アートと鑑賞者とをつなぐ役割を果たせることです。
展覧会ではときに、その人の人生を変えるような作品と出合うことがあります。
学芸員は、アート作品それ自体ではなく、アートと出合うことのできる空間をつくります。それが展覧会です。
アートとの出合いを提供することで、それと出合った誰かが変わっていく可能性が生まれるというのは興味深く、やりがいになります。
私は県外出身で、鳥取県に来る前に働いていた美術館では、民藝運動に関する研究や展覧会を行っていました。そんな中で、自分のふるさとにも近い鳥取県が県立美術館を作ると知りました。鳥取県は民藝運動が盛んなため、民藝に関する仕事もより充実して行えるのではと思い、採用試験に応募したのがきっかけです。
その後、県内には民藝の作り手だけでなく優れた工芸作家も多くいることがわかり、鳥取県を民藝だけでなくいろいろなものが見られる場所にしたいと考えながら、今も働き続けています。
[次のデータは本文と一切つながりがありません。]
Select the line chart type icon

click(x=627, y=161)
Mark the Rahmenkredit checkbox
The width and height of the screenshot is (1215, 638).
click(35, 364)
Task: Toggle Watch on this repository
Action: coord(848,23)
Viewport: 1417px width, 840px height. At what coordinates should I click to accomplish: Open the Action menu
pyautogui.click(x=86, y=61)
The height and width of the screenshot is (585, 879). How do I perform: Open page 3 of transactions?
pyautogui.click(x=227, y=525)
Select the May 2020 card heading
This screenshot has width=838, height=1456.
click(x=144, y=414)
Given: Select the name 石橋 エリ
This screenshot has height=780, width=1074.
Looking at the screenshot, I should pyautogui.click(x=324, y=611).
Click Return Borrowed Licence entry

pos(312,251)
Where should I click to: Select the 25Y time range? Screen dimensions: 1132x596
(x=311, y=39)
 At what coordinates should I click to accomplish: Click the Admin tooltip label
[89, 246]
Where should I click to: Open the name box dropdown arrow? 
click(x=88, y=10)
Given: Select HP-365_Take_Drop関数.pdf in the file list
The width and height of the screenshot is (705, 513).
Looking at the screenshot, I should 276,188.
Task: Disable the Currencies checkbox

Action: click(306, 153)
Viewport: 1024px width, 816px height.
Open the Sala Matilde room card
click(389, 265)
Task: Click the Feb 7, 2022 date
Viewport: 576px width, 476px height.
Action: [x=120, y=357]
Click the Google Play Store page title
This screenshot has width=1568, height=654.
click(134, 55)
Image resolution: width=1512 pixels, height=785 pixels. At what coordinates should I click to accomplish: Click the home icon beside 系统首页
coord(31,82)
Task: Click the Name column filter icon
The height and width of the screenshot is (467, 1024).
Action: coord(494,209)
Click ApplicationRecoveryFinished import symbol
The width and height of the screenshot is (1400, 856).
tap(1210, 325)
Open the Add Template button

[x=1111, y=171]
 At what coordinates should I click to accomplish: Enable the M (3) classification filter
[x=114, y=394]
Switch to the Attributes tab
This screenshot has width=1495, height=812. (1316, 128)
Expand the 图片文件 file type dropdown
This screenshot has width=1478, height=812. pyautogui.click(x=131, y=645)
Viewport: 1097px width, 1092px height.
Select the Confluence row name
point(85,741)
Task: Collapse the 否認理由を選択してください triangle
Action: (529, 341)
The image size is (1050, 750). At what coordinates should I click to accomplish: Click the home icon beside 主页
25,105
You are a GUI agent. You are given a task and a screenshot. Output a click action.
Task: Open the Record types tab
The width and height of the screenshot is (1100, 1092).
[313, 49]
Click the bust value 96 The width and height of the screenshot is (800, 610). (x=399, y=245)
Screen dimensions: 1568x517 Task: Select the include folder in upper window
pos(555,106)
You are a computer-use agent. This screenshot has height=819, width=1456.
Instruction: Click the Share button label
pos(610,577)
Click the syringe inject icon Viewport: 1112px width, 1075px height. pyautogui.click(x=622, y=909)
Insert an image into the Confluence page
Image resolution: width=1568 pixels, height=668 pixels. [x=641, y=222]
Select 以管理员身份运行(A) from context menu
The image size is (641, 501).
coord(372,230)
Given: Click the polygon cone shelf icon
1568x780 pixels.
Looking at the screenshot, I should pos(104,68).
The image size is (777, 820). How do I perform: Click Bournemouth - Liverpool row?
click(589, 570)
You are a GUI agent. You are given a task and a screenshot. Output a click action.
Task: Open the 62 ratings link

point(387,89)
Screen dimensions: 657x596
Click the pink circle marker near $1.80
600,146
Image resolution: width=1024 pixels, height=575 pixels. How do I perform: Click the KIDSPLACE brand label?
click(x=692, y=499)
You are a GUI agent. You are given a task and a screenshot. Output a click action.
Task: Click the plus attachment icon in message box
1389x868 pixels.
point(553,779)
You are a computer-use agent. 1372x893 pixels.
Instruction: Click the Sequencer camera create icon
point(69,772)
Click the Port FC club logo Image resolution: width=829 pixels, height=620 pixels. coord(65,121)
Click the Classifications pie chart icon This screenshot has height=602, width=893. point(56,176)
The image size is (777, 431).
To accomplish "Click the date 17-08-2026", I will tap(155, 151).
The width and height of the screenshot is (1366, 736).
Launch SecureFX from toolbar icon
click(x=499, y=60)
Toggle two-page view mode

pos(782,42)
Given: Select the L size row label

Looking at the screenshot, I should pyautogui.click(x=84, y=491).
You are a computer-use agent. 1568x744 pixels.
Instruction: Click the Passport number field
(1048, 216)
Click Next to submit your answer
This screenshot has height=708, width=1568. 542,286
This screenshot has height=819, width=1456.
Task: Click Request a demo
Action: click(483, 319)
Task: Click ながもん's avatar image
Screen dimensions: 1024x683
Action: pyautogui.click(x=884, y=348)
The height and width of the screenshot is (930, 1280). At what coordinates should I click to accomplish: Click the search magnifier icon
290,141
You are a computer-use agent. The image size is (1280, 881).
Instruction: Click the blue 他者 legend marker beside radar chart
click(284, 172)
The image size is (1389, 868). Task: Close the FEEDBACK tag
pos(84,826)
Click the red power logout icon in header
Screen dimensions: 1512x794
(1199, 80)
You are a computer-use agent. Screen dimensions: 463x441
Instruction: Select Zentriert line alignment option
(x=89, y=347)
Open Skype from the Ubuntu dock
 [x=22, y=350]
自分が好きと思えることを仕事に選ぶ、それを第一に考えるのが良いと思います。
学芸員の仕事でもつらいことや大変なことはたくさんありますが、そんな中でも充実した瞬間や驚きがあるから、長く続けられているのだと思います。
もし思い通りの仕事に就けなかったり、仕事に魅力を感じない時には、アーティストのような柔軟な発想で、いろいろな角度からものを見てください。
気づけていなかったその仕事の面白さ、楽しさが発見できるかもしれません。